Daniela F. Quail, Ph.D., is an Assistant Professor at the Rosalind and Morris Goodman Cancer Institute and the Departments of Physiology and Experimental Medicine at McGill University (Montréal, Canada). She received a Ph.D. from the University of Western Ontario (London, Canada) where she studied microenvironmental regulation of cancer stemness and metastasis. She later completed a postdoctoral fellowship at Memorial Sloan Kettering Cancer Center (NY, USA). Her postdoctoral research was focused on how the immune microenvironment impacts cancer progression and prognosis, with particular interest in the myeloid compartment. She contributed to a body of research characterizing the effects of the innate immune system in cancer, including the role of macrophages in brain tumors, and neutrophils and monocytes in breast cancer metastasis. Since opening her lab at McGill, Dr. Quail served as the Early Career Representative for the American Association for Cancer Research Tumor Microenvironment Working Group (2017), she is the recipient of the Canadian Society for Immunology New Investigator Award (2023) and the McGill Principal’s Prize for Outstanding Emerging Researchers (2023), and she holds a Tier II Canada Research Chair in Tumor Microenvironment research (2018-2028).

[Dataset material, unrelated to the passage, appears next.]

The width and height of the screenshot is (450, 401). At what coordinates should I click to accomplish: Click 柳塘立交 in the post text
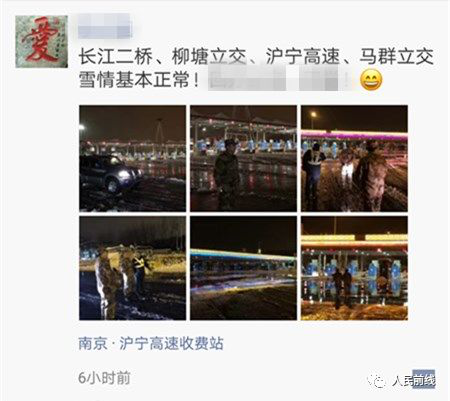pos(209,56)
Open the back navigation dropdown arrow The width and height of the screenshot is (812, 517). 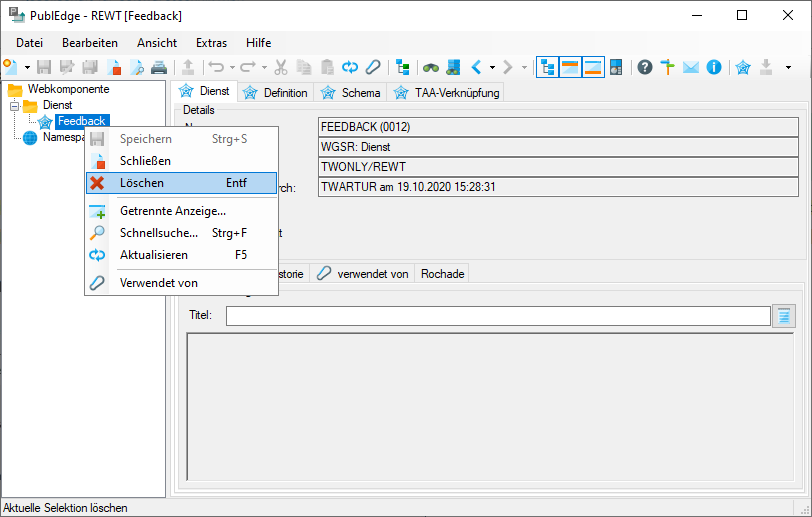tap(493, 67)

Currently, the Quail lab uses high-parameter tools to study the role of lifestyle factors on tumor immunology, including developmental regulation of the myeloid compartment and its impact on cancer progression and therapy response. 

Presentation

There has been a surge of emerging single cell technologies in recent years that have enabled characterization of the tumour microenvironment in unprecedented detail. However, many of these technologies rely on dissociated tissues, preventing our ability to resolve cell-cell relationships that are critical to understand mechanisms of tumor immunity. In my presentation I will discuss my team’s application of imaging mass cytometry to study dynamic interactions of immune cells within the tumour niche. The datasets we have generated have been valuable in learning about new cell populations and their connections to clinical outcomes, and in predicting patients at risk of disease progression through machine learning approaches. Understanding the spatial contexture of cancer is the new direction for single cell technologies, and we have only scratched the surface of this exciting emerging field.